The Admonition is brief, well arranged and extremely trenchant. After declaring that the notes of a true church are “preaching the word purely, ministering of the sacraments sincerely, and ecclesiastical discipline which consisteth in admonition and correction of faults severlie” it treats of these three points in detail. As regards the ministry of the word, the writers are of opinion that the old clergy, “King Henries priests, king Edward’s priests (omitted 2nd ed.), Queen Maries priests … (yf Gods worde were precisely followed) should … be utterly removed.” Parliament is exhorted to

  • remove Advowsons, Patronages, Impropriations, and bishoppes’ authoritie, claiming to themselves therby right to ordaine ministers, and to bring in that old and true election, which was accustomed to be made by the congregation. You must,” it goes on to say, “displace those ignorant and unable ministers already placed, and, in their rowmes, appoint such as both can, and will, by God’s assistance, feed the flock.… Remove homilies, articles, injunctions, a prescript order of service made out of the masse booke. Take away the Lordship, the loytering, the pompe, the idlenes, and livings of Bishops, but yet employ them to such ends as they were in the old churche apointed for. Let a lawful and a godly Seignorie look that they preache, not quarterly or monthly, but continually: not for filthy lucre’s sake but of a ready mynde.”
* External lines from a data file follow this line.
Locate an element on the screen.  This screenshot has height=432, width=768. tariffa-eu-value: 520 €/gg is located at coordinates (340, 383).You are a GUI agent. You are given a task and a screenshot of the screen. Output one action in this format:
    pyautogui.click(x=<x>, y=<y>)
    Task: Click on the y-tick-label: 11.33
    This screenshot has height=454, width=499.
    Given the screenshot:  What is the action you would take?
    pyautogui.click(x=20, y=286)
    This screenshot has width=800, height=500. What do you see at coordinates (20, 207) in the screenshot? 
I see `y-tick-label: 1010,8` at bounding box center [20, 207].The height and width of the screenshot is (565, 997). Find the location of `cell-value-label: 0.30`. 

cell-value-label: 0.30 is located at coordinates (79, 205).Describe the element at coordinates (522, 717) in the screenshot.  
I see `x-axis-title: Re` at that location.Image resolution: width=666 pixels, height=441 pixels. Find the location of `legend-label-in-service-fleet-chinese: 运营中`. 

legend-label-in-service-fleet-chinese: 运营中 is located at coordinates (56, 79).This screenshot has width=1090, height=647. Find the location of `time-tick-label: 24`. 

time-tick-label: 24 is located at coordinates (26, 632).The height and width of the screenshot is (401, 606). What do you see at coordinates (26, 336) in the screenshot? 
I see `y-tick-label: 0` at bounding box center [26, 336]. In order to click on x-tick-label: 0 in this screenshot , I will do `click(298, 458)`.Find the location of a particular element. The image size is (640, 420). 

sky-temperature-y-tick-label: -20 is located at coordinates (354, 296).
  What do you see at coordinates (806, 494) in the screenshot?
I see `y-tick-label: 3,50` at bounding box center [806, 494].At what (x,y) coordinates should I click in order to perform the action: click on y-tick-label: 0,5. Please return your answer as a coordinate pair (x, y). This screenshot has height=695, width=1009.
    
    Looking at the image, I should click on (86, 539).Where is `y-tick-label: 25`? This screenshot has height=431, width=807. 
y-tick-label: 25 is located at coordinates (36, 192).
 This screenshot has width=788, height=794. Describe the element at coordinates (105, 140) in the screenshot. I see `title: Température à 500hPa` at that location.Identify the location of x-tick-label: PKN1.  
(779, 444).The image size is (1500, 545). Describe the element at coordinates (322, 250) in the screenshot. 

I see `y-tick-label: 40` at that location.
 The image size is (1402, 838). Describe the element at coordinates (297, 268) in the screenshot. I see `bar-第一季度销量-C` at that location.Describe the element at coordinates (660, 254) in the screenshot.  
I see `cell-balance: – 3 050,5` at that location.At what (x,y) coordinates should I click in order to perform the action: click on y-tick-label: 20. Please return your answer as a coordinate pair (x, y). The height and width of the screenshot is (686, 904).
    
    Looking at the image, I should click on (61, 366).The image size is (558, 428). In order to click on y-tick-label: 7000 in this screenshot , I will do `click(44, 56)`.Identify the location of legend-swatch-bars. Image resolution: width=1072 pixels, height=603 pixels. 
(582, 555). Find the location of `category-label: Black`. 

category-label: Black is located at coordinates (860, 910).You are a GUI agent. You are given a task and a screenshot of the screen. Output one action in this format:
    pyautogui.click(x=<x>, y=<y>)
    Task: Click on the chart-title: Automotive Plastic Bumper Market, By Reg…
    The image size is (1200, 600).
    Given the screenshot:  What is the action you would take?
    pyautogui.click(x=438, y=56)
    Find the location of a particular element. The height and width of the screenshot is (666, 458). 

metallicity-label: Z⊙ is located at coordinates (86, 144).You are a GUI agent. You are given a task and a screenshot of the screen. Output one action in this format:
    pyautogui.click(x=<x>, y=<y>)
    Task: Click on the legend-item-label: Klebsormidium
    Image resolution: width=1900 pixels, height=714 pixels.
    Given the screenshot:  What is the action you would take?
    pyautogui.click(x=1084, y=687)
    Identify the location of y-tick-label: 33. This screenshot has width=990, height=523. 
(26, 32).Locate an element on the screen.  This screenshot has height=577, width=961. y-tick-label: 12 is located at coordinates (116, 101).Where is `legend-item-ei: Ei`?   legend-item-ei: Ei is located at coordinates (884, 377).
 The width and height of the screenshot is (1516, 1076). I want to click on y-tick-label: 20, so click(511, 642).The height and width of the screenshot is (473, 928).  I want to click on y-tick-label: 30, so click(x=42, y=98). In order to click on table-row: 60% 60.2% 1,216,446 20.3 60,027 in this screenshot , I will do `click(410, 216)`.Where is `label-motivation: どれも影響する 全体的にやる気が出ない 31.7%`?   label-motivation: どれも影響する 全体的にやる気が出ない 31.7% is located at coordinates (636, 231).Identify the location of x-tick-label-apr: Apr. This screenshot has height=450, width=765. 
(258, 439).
  • The paragraph regarding the sacraments contrasts the practice of the primitive church with that of the time. Of the Lord’s Supper it says:

  • They took it with conscience, we with custume. They shut out men by reason of their sinne … we thruste them in their sinne to the Lord’s supper. They ministered the Sacrament plainely. We pompously with singing, pypying, surplesse and cope wearyng.